Problem description: Omitting the pictures, output all of the records precisely as written.

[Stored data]
____

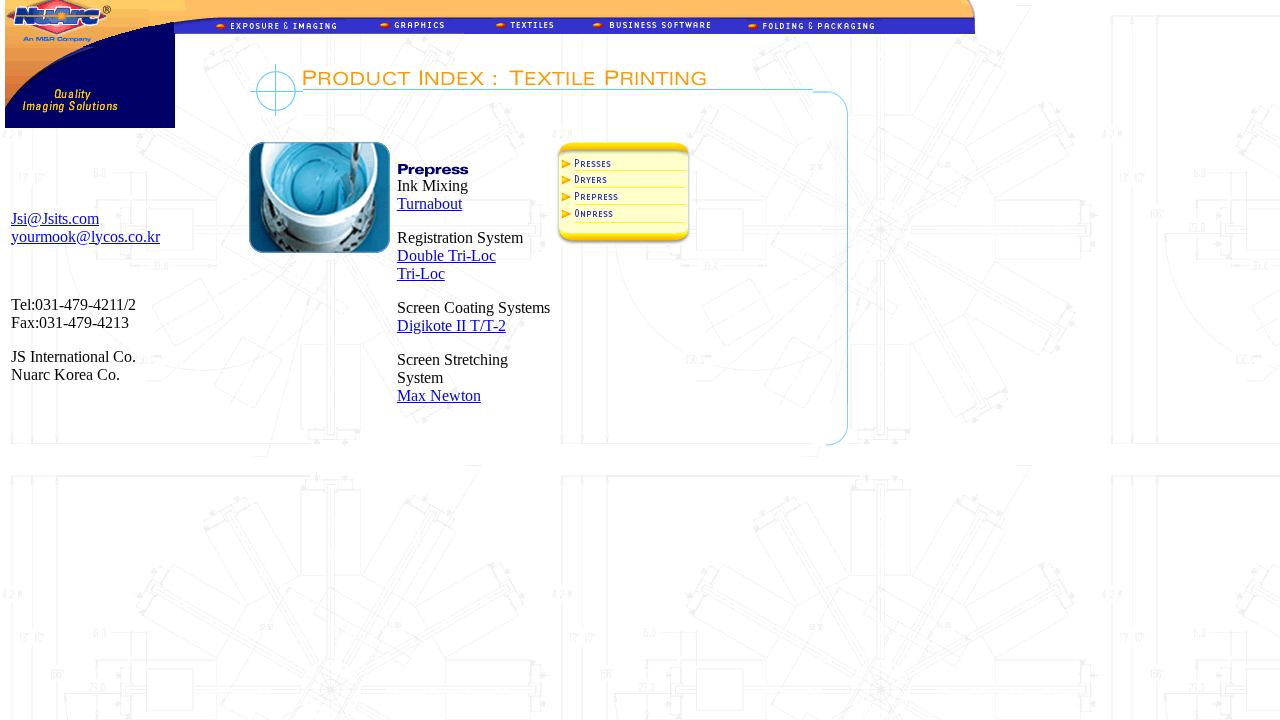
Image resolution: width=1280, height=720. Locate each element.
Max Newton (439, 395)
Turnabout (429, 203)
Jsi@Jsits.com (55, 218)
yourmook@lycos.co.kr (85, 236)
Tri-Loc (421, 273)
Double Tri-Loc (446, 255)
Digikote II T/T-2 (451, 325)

____

Your response:
Image resolution: width=1280, height=720. Locate each element.
Max Newton (439, 395)
Turnabout (429, 203)
Jsi@Jsits.com (55, 218)
yourmook@lycos.co.kr (85, 236)
Tri-Loc (421, 273)
Double Tri-Loc (446, 255)
Digikote II T/T-2 (451, 325)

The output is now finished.